(First posted in 2017 and subsequently published by Soundview Magazine. Now repeated because the message is timeless and warrants revisiting).
I was recently dismayed to discover that my favourite art supply store was no longer offering free cookies. My first stop in the store had always been the cookie plate intended for the pleasure of customers, art class attendees, and staff. Now, sadly, it has disappeared.
As an ardent student of small business management (and a cookie addict), I conducted inquiries. It turned out that the owner had canned the cookie plate because she felt that some people were overdoing it a bit. I should mention that these were not gourmet cookies. At about $3.00 for a pack of 44 cookies they were among the cheapest on the shelf at the nearby grocery store.
But cookie quality is not the point—we liked them regardless. I think I can speak for the customers, art students, and staff alike when I say that it is the gesture we miss, not just the cookies.

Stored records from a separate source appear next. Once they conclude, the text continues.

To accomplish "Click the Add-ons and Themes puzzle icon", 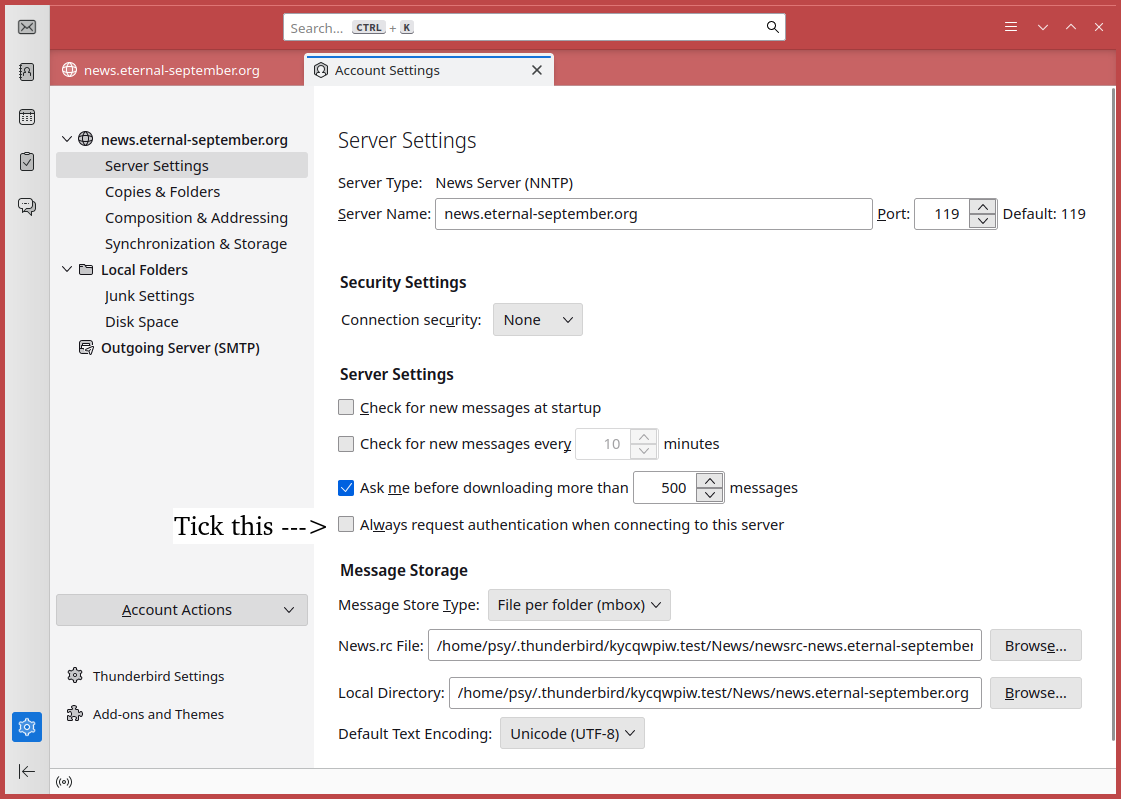I will point(75,714).
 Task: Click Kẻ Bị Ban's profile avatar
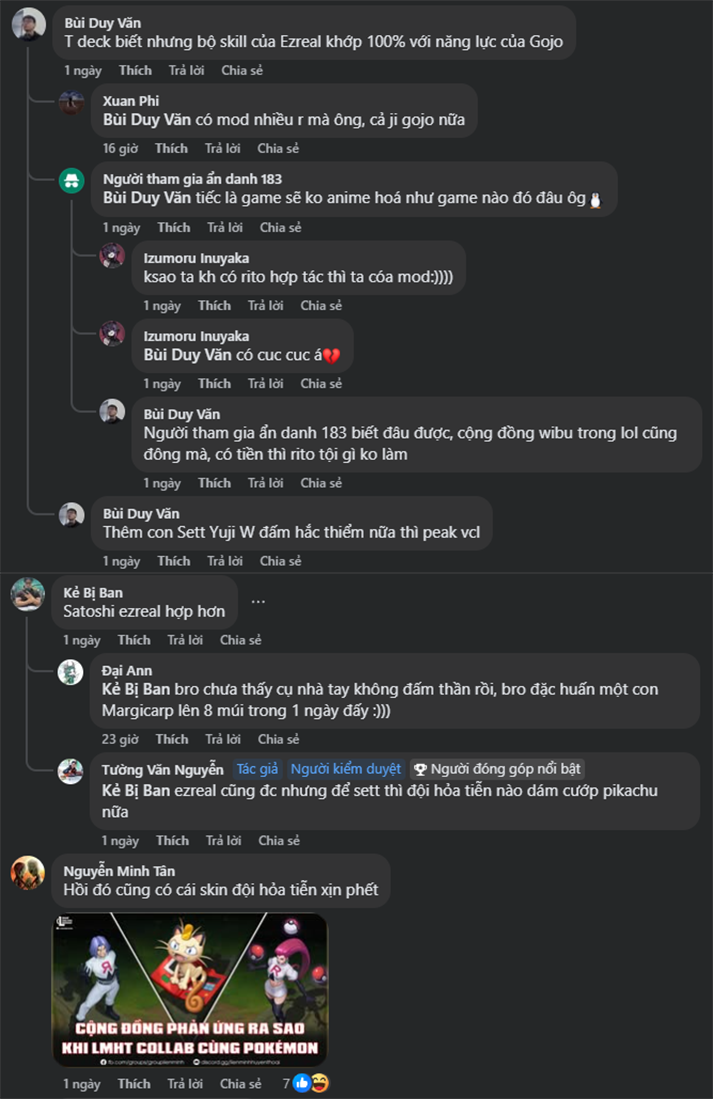[28, 594]
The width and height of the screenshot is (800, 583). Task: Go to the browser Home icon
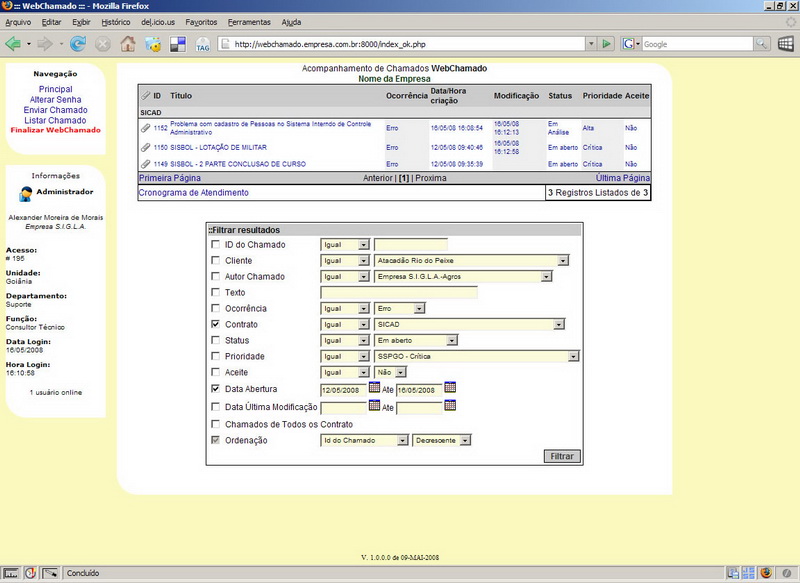pos(128,44)
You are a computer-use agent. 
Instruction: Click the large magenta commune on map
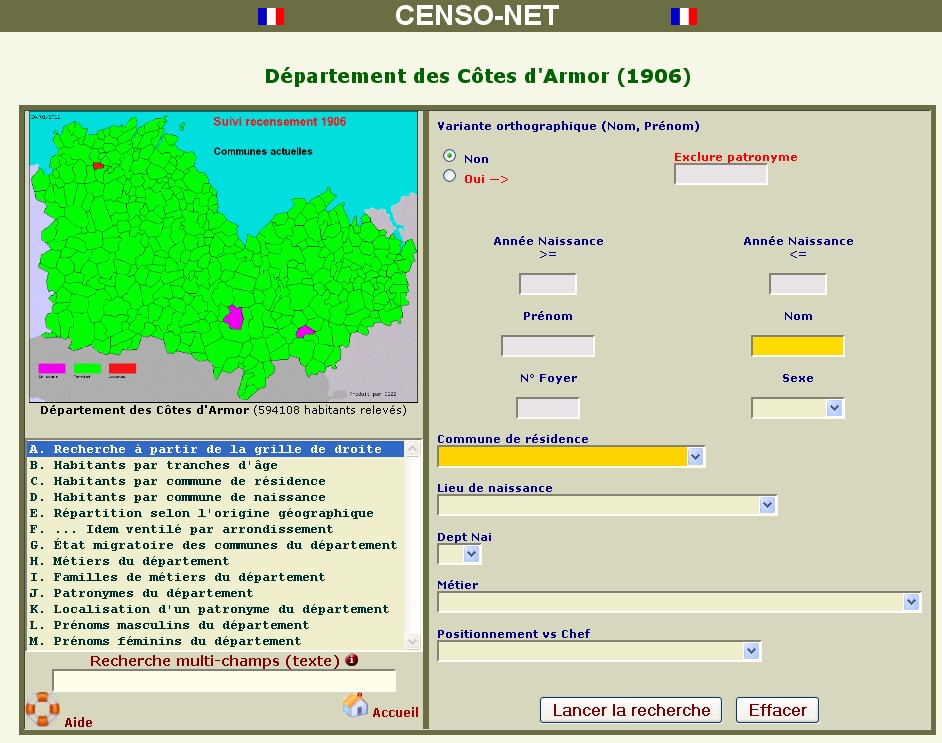[x=234, y=317]
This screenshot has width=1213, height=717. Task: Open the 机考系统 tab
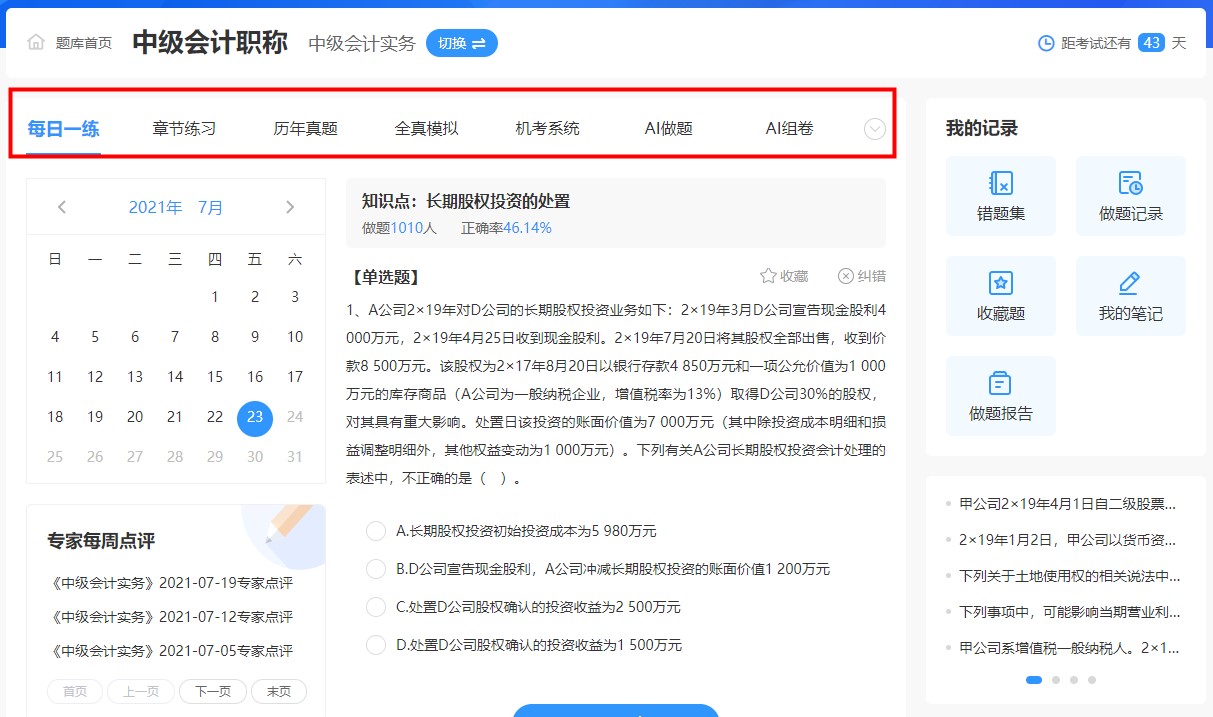[x=546, y=128]
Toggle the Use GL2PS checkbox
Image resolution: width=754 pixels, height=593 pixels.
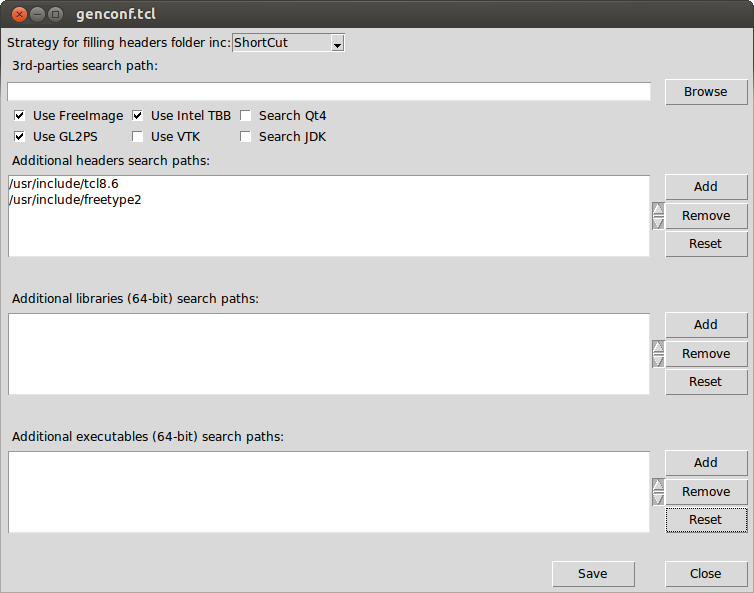[20, 137]
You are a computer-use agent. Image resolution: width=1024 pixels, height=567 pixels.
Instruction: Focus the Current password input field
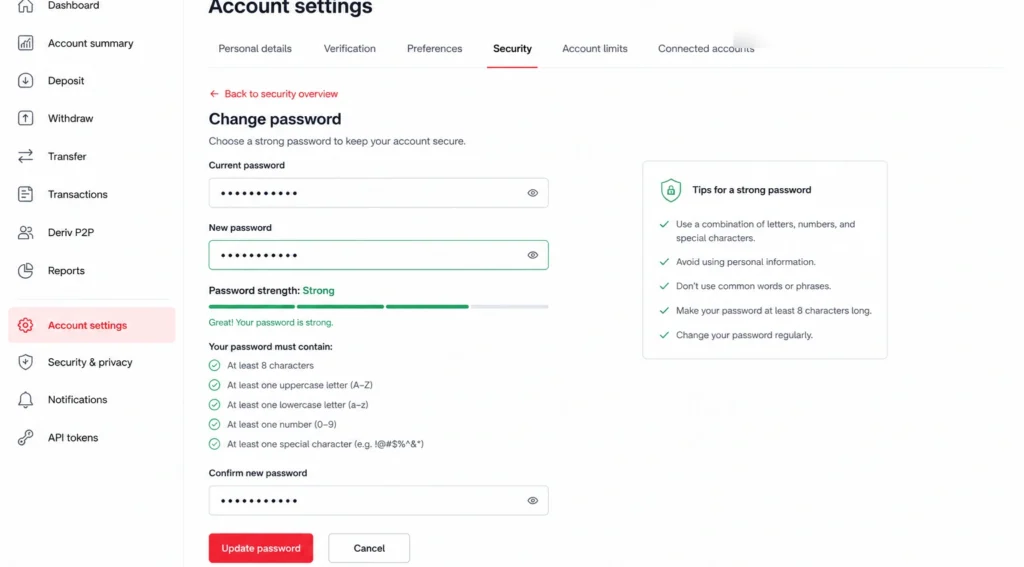378,193
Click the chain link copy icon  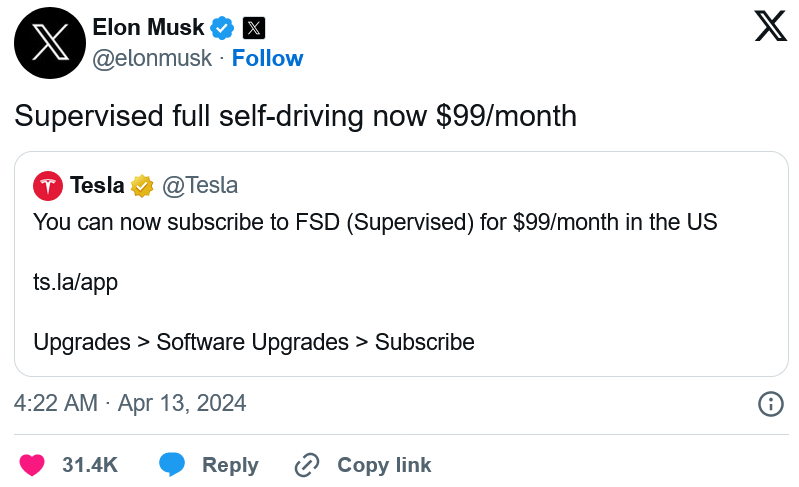coord(307,465)
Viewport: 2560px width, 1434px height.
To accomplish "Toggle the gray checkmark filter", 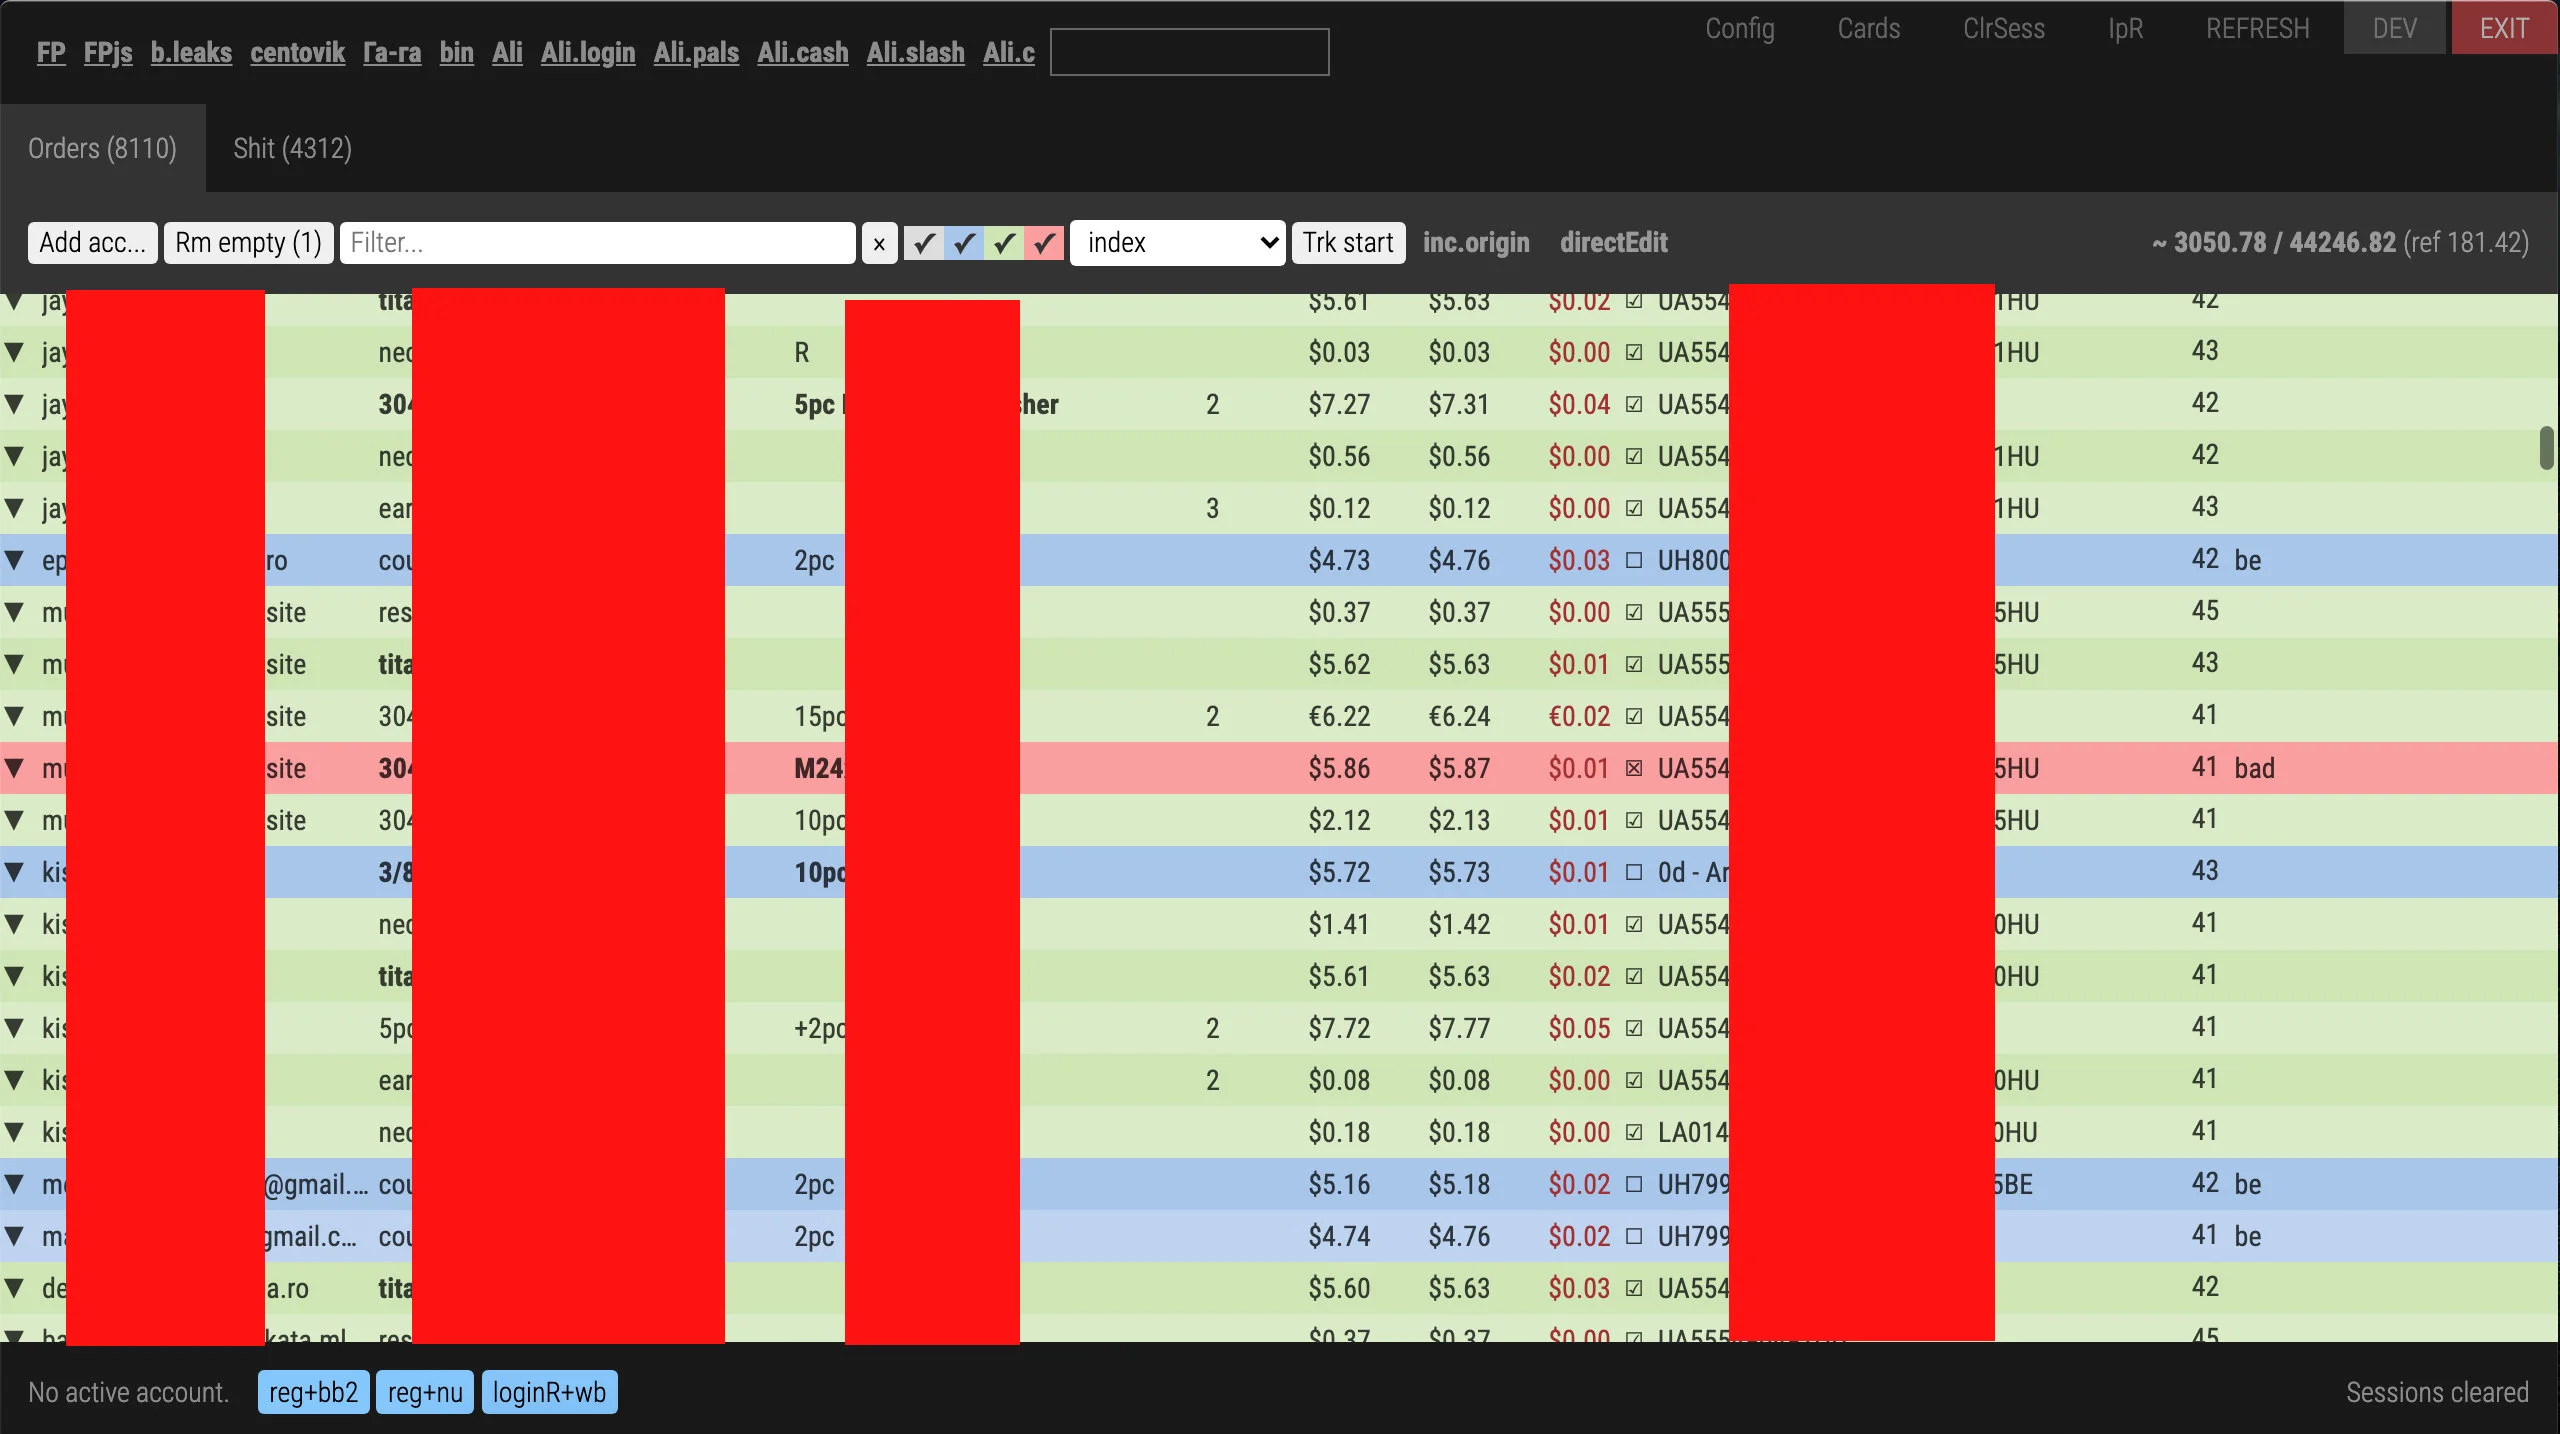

Something for free (doesn’t matter what it is or how small it is) gives pleasure and creates a feeling of well-being. It says: “Thanks for visiting my store and thanks for doing business with me.” It reflects well on the business and is therefore smart business.
So I think the art store owner, who in every other way is an astute business person, has made a mistake. For no more than $90 a month (less than a dinner out for two) she has backed away from an opportunity to bolster goodwill among her customers, students, and staff. And it’s not about the momentary pleasure of a single cookie; it’s about the lasting impression. It’s about the gesture.
As for the over-doing-it concern, it wouldn’t be unreasonable to control consumption by putting out just one pack a day. For anyone arriving after the cookies for the day were all gone, a plate with a few crumbs still speaks to generosity, whereas, no plate at all, does the opposite.
So how can I be so sure of this and why does it matter? Well, in addition to knowing how I feel about receiving free cookies, for about twenty years I witnessed the impact of my business including cookies or chocolate bars with every shipment. As ridiculous as it might seem to some that a mere chocolate bar could do this, it differentiated us from the competition and created a lot of goodwill. Cookie-like gestures may sound like airy fairy nonsense to some hard-nosed business owners—but it’s not. People are quirky, and part of that quirkiness is the pleasure of receiving something for nothing, particularly something to eat.
What does your small business do to take advantage of this quirkiness? If you’re not making cookie-like gestures for what you perceive to be economic reasons, your small business may be committing false economy.